Upon the establishment of the imperial power under Augustus, there was an important change made in the public income and expenditure. He divided the provinces and the administration of the government between the senate, as the representative of the old Roman people, and the Caesar: all the property of the former continued to be called aerarium, and that of the latter received the name of fiscus. [Fiscus.] The aerarium consequently received all the taxes from the provinces belonging to the senate, and likewise most of the taxes which had formerly been levied in Italy itself, such as the revenues of all public lands still remaining in Italy, the tax on manumissions, the custom-duties, the water-rates for the use of the water brought into the city by the aquaeducts, the sewer-rates, &c.

Besides the aerarium and the fiscus, Augustus established a third treasury, to provide for the pay and support of the army, and this received the name of aerarium militare. It was founded in the consul­ship of M. Aemilius Lepidus and L. Arruntius, A.D. 6, in consequence of the difficulty which was experienced in obtaining sufficient funds from the ordinary revenues of the state to give the soldiers their rewards upon dismission from service. Augustus paid a very large sum into the treasury upon its foundation, and promised to do so every year. In the Monumentum Ancyranum, Augustus is said to have paid into the treasury in the consul­ship of Aemilius and Arruntius 170 millions of sesterces; but this sum is probably the entire amount which he contributed to it during his whole reign. As he reigned eight years and a half after the establishment of the treasury, and would probably have made the payments half yearly, he would in that case have contributed ten millions of sesterces every half year. He as imposed several new taxes to be paid into this aerarium (Suet. Aug. 49; Dion Cass. LV.23, 24, 25, 32; Monumentum Ancyranum, pp32, 65, ed. Franzius and Zumptius, Berol. 1845). Of these the most important was the vicesima hereditatum et legatorum, a tax of five per cent, which had to be paid by every Roman citizen upon any inheritance or legacy being left to him, with the exception of such as were left to a citizen by his nearest relatives, or such as were below a certain amount (Dion Cass.

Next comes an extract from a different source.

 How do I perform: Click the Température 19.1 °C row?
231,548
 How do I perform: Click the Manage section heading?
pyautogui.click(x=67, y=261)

LV.25, LVI.28; Plin. Paneg. 37‑40; Capitol. M. Anton. 11). This tax was raised by Caracalla to ten per cent, but subsequently reduced by Macrinus to five (Dion Cass. LXXVIII.9, LXXVIII.12), and eventually abolished altogether (Cod. 6 tit. 33 s3). There was also paid into the aerarium militare a tax of one per cent upon every thing sold at auctions (centesima rerum venalium), reduce by Tiberius to half per cent (ducentesima), and afterwards abolished by Caligula altogether for Italy (Tac. Ann. I.78, II.42; Suet. Calig. 16); and likewise a tax upon every slave that was purchased, at first of two per cent (quinquagesima), and afterwards of four per cent (quinta et vicesima) of its value (Dion Cass. LV.31; Tac. Ann. XIII.31; Orelli, Inscr. No. 3336). Besides these taxes, no doubt the booty obtained in war and not distributed among the soldiers was also deposited in the military treasury.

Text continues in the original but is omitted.